Bofrost gibt in Rechtsstreit um Bespitzelung von Mitarbeitern nicht nach

Foto: Thorsten Lindekamp
Foto: Thorsten Lindekamp
Foto: NRZ
Nach Kündigung eines Betriebsratsmitglieds: Die Geschäftsführung des Tiefkühl-Lieferdienstes besteht im Streit mit dem Betriebsrat auf eine juristische Klärung

Straelen.. „Den Wirbel braucht kein Unternehmen.

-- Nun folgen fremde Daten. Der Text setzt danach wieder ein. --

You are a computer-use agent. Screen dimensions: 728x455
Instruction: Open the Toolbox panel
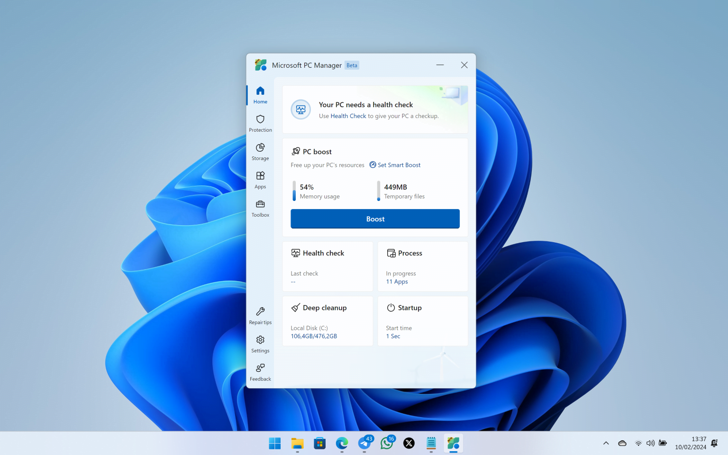pyautogui.click(x=260, y=208)
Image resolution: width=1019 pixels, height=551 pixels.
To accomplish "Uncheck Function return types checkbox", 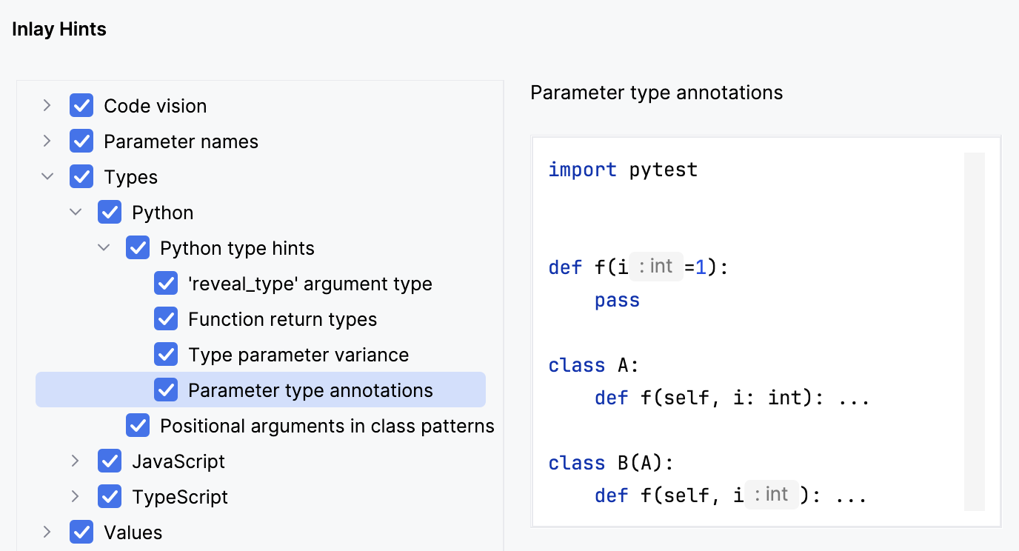I will pyautogui.click(x=166, y=319).
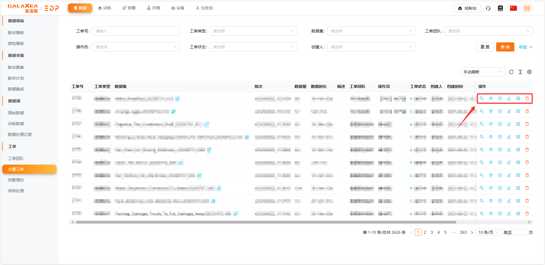Click the 重置 reset button
The image size is (545, 265).
point(485,47)
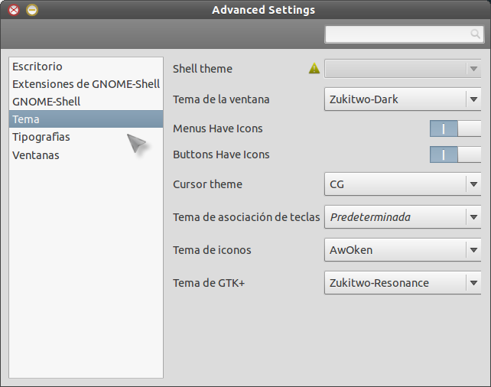Open Tema de la ventana dropdown
The height and width of the screenshot is (387, 491).
pos(402,99)
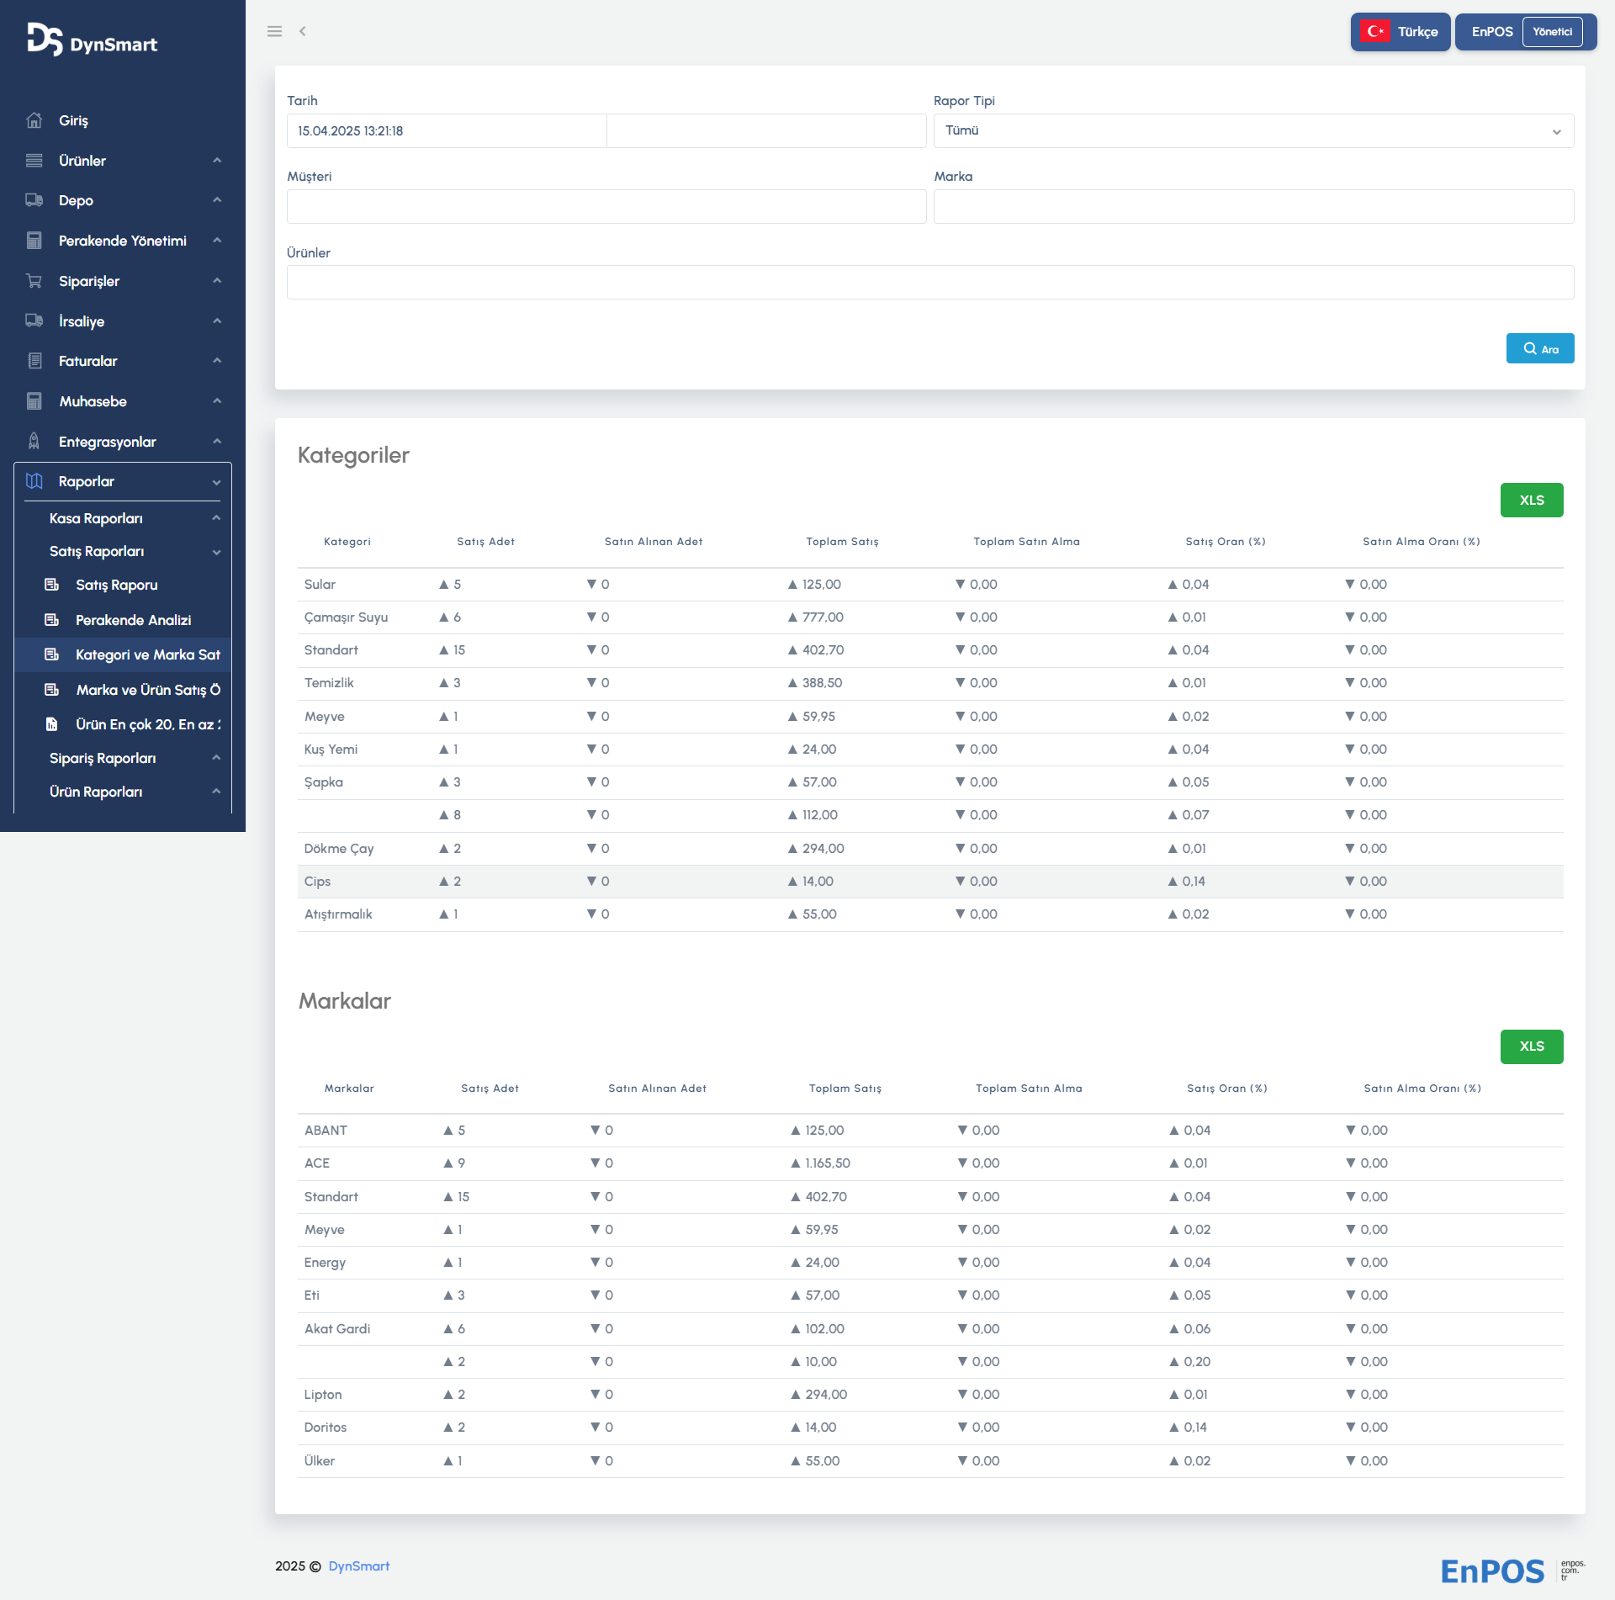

Es ist bedauerlich, dass die Diskussion solche Ausmaße annimmt,“ kommentiert Dirk Zantow, Geschäftsführer von Bofrost, die Aktion des Betriebsrates vor dem Firmengelände in Straelen. Bundestagsabgeordnete Barbara Hendricks hatte dort dem Betriebsrat ihre Solidarität bekundet im Rechtsstreit um die Kündigung eines Betriebsratsmitglieds (die NRZ berichtete). Der Mitarbeiter soll während der Arbeitszeit ein Betriebsratsschreiben aufgesetzt haben und damit Arbeitszeitbetrug begangen haben. Eine Klage vor dem Arbeitsgericht in Wesel hat das Unternehmen allerdings bereits verloren. Am 16. März geht’s in die nächste Instanz vor dem Landesarbeitsgericht in Düsseldorf.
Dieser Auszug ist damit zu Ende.